Carlo Sansone was born in Naples, Italy, in 1969. He received the Laurea degree (cum laude) in electronic engineering in 1993 and the Ph.D. degree in electronic and computer engineering in 1997, both from the University of Naples “Federico II.” Since 1997, he has been an Assistant Professor of computer science, database systems, and neural programming at the University of Naples “Federico II” and, more recently, of computer science at the University of Cassino. His research interests are in the fields of neural networks theory and classification methodologies, exploiting applications in different areas of pattern recognition as optical character recognition, document processing, and signature verification. Dr. Sansone is a Member of the International Association for Pattern Recognition (IAPR).
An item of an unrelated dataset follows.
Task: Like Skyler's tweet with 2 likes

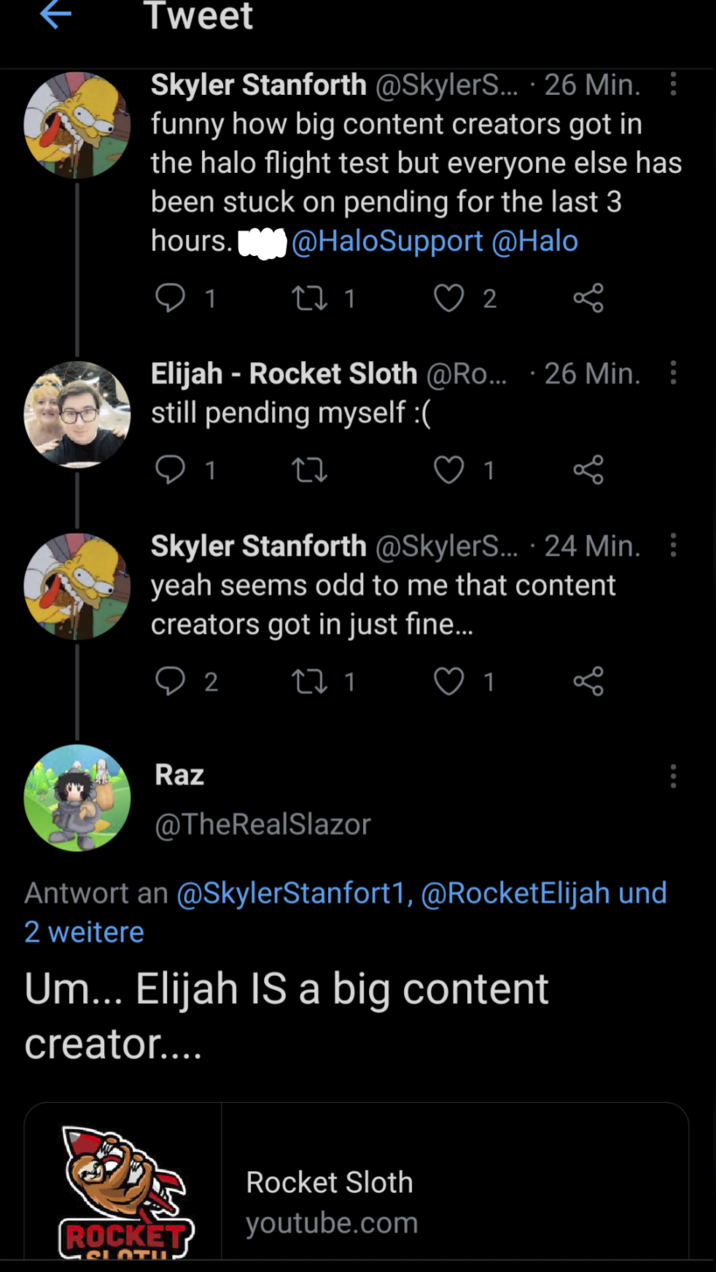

Mario Vento was born in Italy in 1960. In 1984, he received the Laurea degree (cum laude) in electronic engineering, and in 1988, the Ph.D. degree in electronic and computer engineering, both from the University of Naples “Federico II,” Italy. Since 1989, he has been an Assistant Professor at the “Dipartimento di Informatica e Sistemistica” in the Faculty of Engineering of the University of Naples, where he is currently an Associate Professor of computer science and artificial intelligence. His interests involve basic research in the areas of artificial intelligence, image analysis, pattern recognition, machine learning, and parallel computing in artificial vision. He is especially dedicated to classification techniques, either statistical, syntactic, and structural, giving contributions to neural network theory, statistical learning, exact and inexact graph matching, multiexpert classification, and learning methodologies for structural descriptions. He participated in several projects in the areas of handwritten character recognition, document processing, car plate recognition, signature verification, raster to vector conversion of technical drawings, and automatic interpretation of biomedical images. He has authored over 70 research papers in international journals and conference proceedings. Dr. Vento is a Member of the International Association for Pattern Recognition (IAPR), and of IAPR Technical Committee on “Graph Based Representations” (TC15).